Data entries
- Opening Delimiter -

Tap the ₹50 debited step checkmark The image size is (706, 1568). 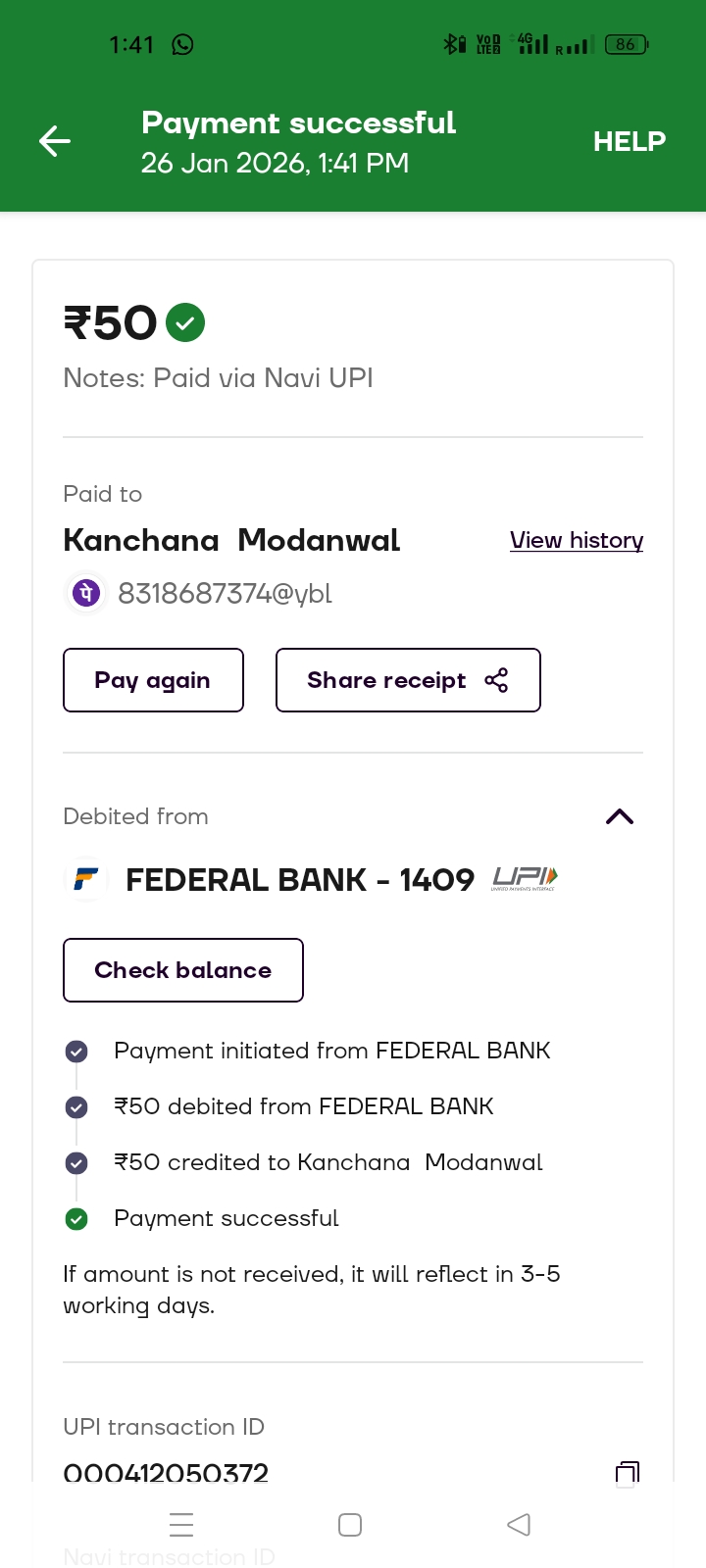[x=76, y=1107]
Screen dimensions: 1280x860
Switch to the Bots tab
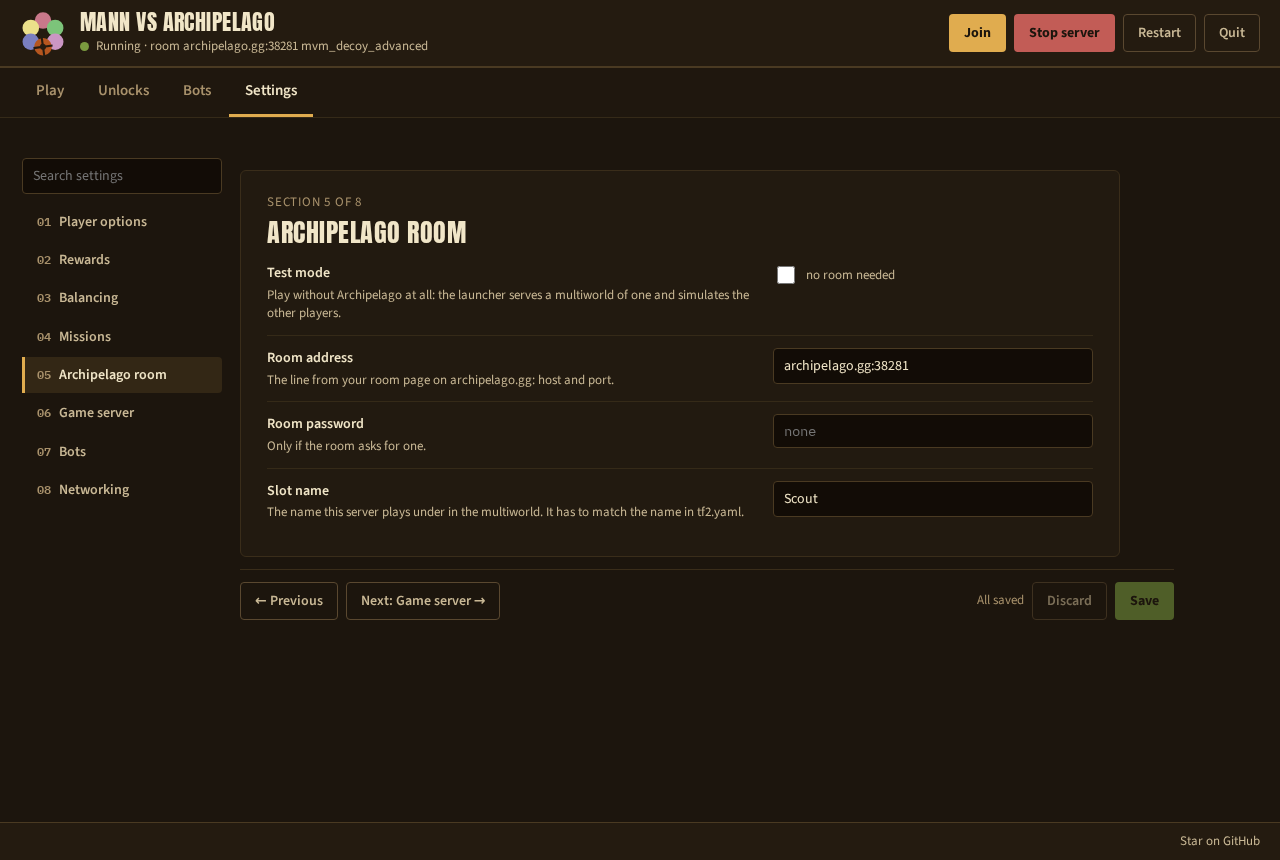pyautogui.click(x=197, y=90)
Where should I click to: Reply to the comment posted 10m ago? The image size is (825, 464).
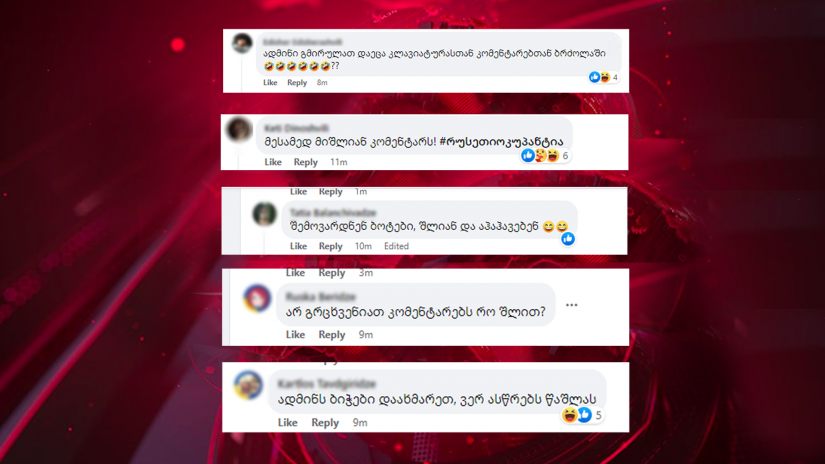click(330, 246)
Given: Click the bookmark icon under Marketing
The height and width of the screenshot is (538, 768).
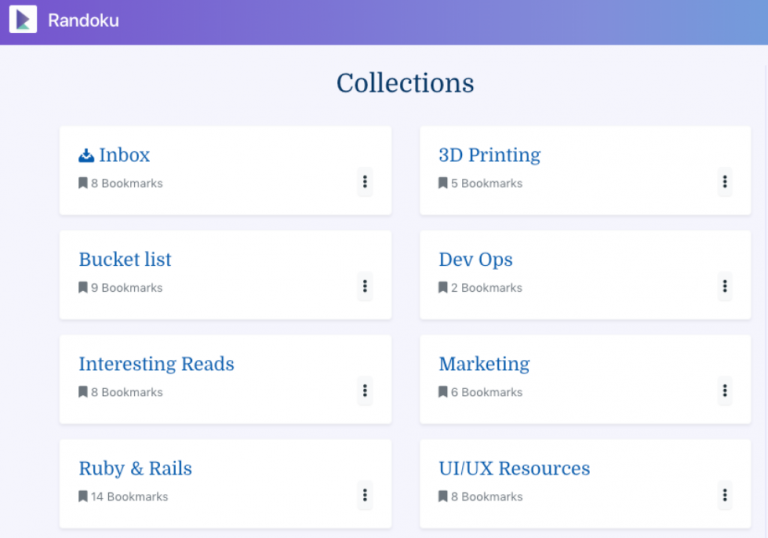Looking at the screenshot, I should (x=443, y=392).
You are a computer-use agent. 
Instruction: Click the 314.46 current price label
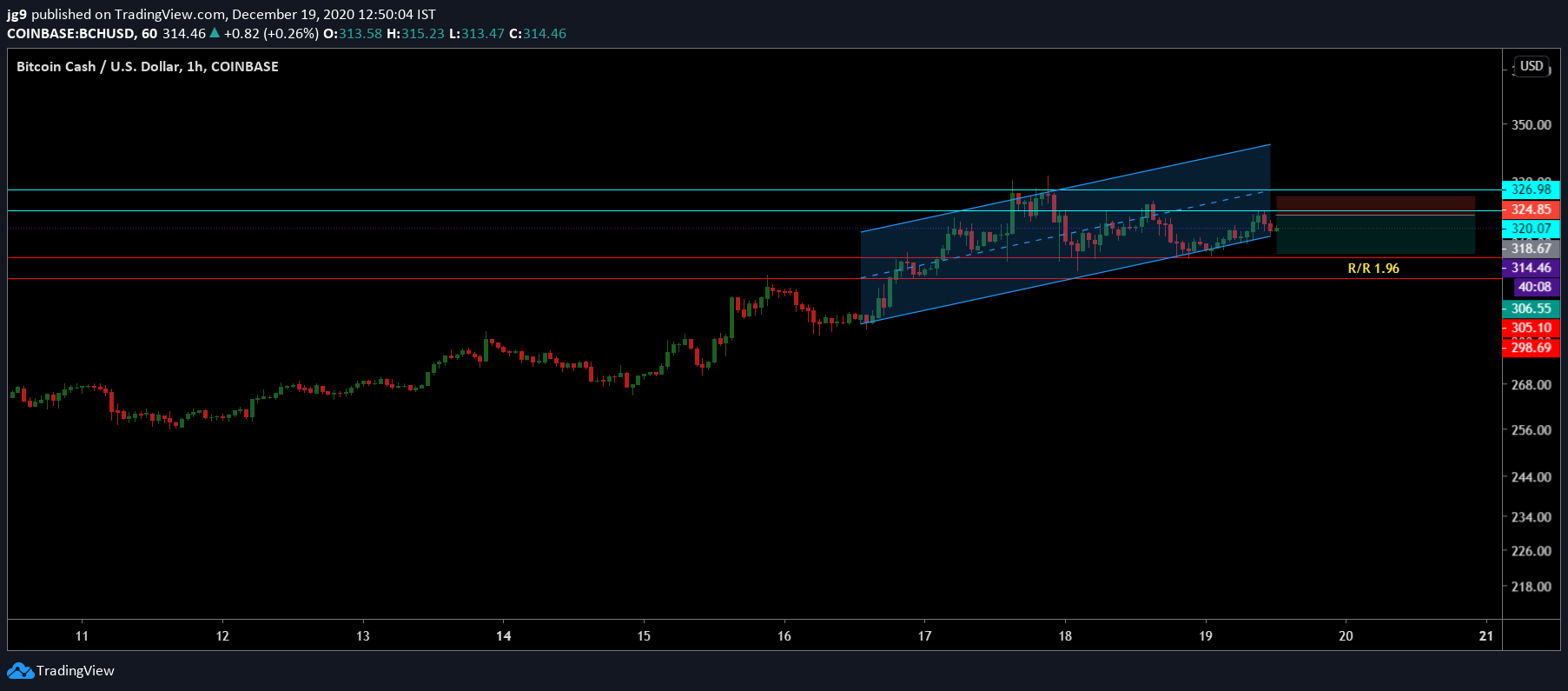1531,268
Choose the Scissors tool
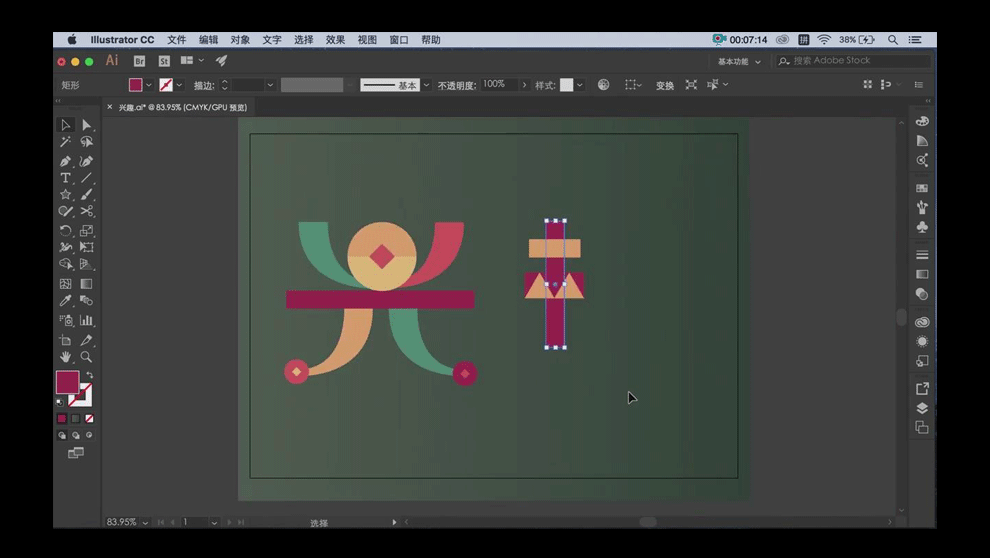 click(x=87, y=211)
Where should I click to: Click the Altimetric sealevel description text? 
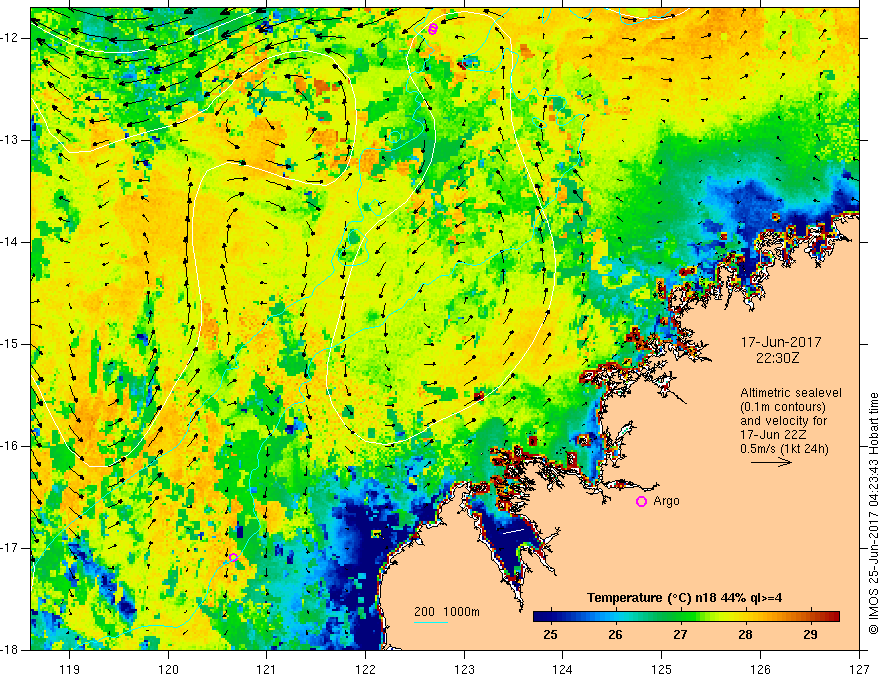tap(791, 392)
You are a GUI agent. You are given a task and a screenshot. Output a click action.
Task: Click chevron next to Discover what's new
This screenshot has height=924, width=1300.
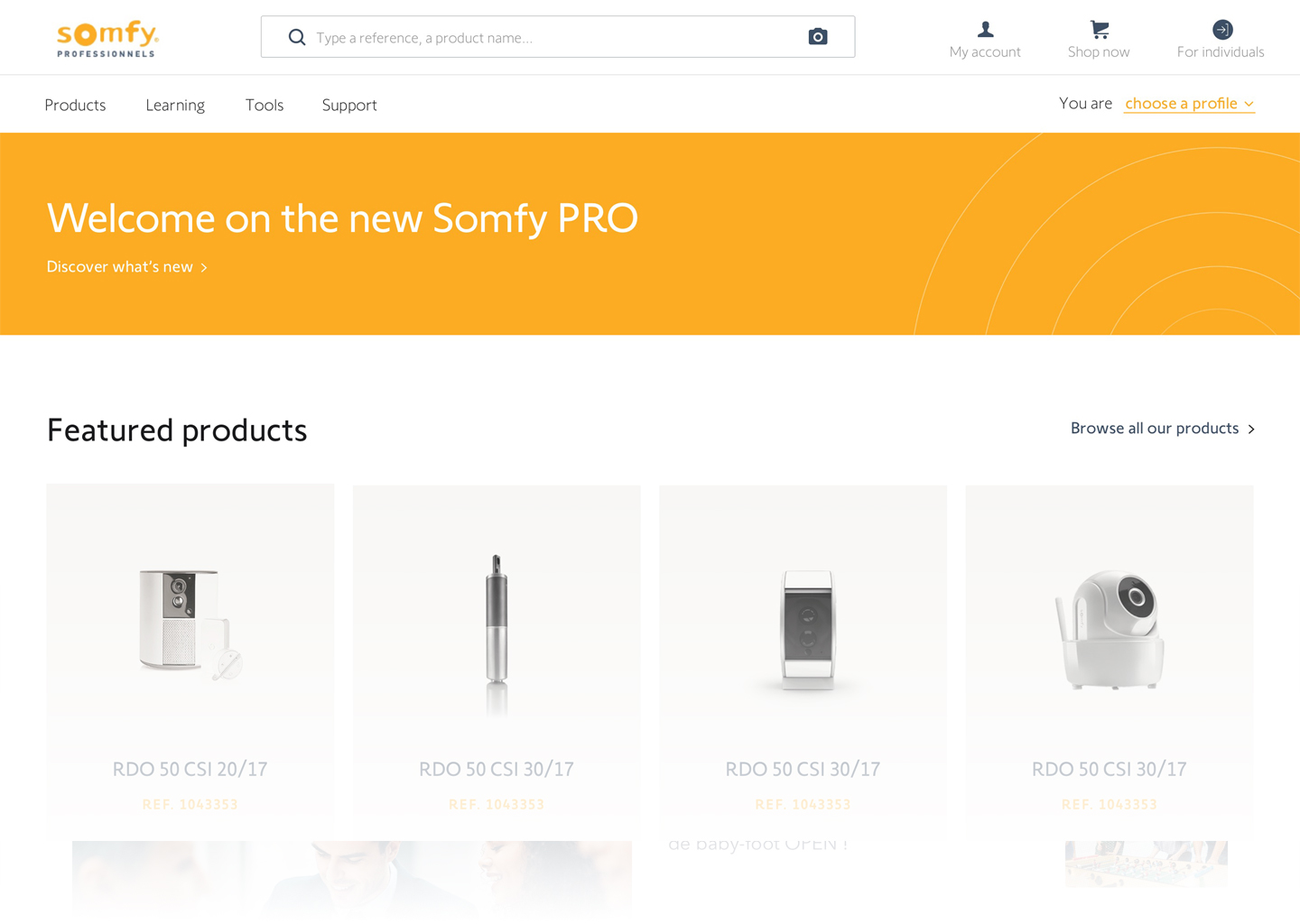(204, 268)
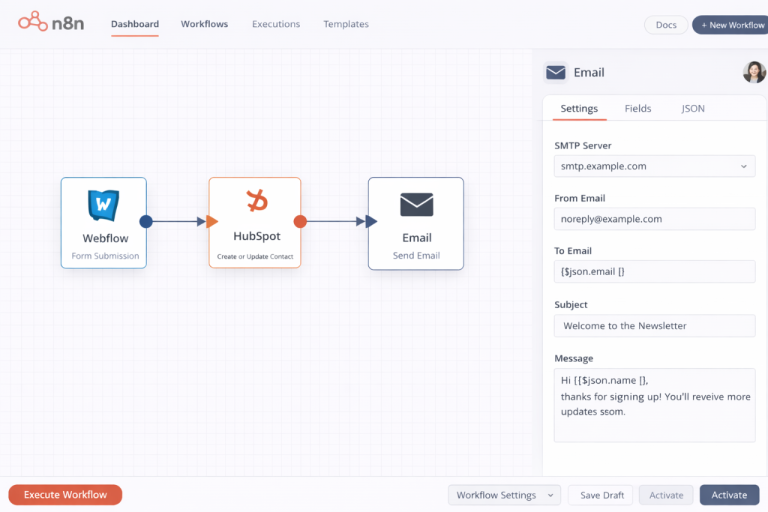Image resolution: width=768 pixels, height=512 pixels.
Task: Click the dark blue Activate button
Action: [x=729, y=495]
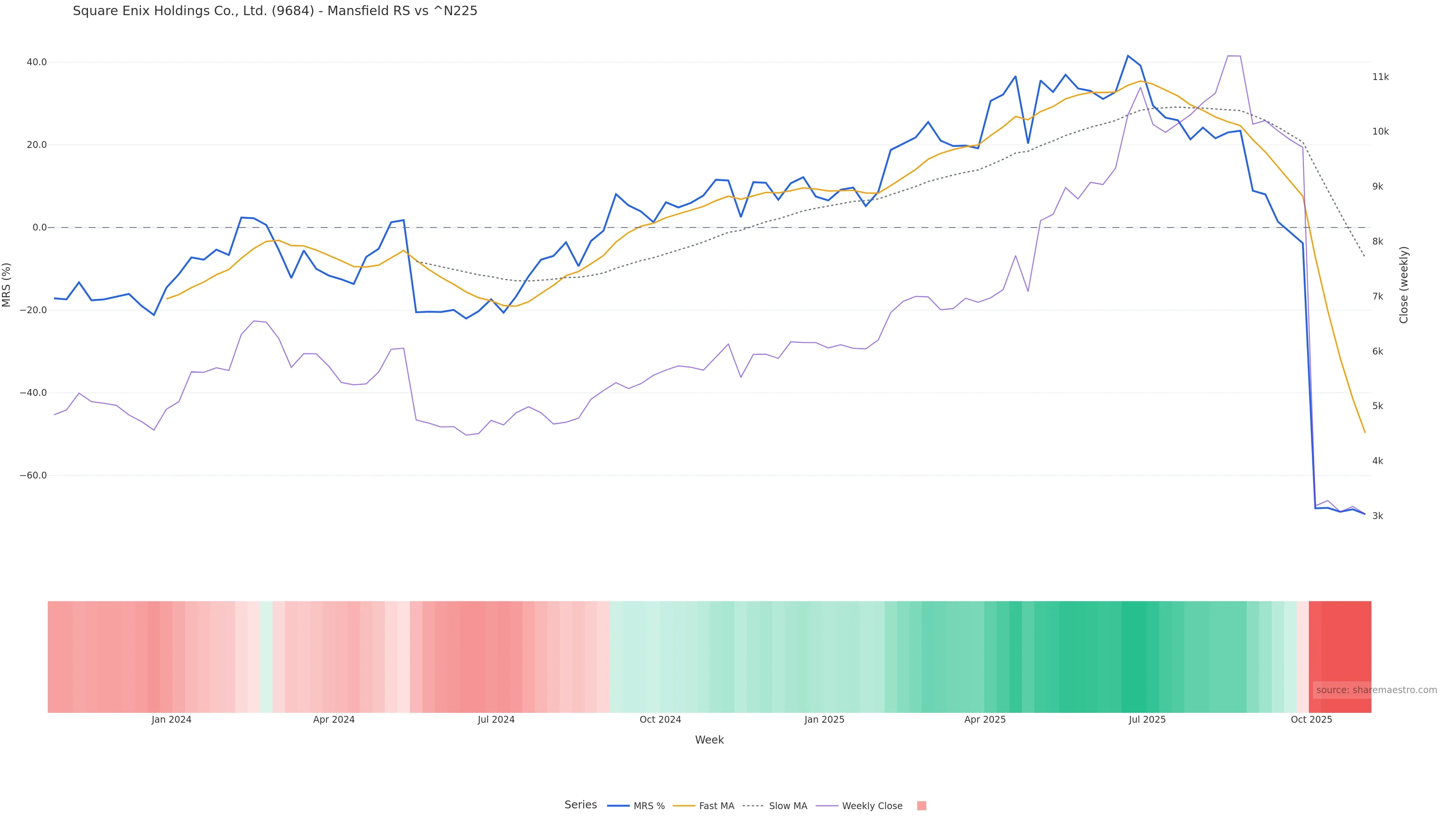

- Closing Delimiter -

__YOUR TASK__: Your answer is the exact run of lines above from the one with "Where should I click to: Reply" through the one with "Task: Click chevron", both ends included, minus any picture.

__ANSWER TO THE EXERCISE__:
Where should I click to: Reply to the comment posted 10m ago? The image size is (825, 464).
click(330, 246)
Given: Click the bookmark icon under Marketing
The height and width of the screenshot is (538, 768).
Looking at the screenshot, I should (x=443, y=392).
You are a computer-use agent. 
Instruction: Click the 314.46 current price label
1531,268
Choose the Scissors tool
 click(x=87, y=211)
Where should I click to: Click the Altimetric sealevel description text? 
tap(791, 392)
You are a GUI agent. You are given a task and a screenshot. Output a click action.
Task: Click chevron next to Discover what's new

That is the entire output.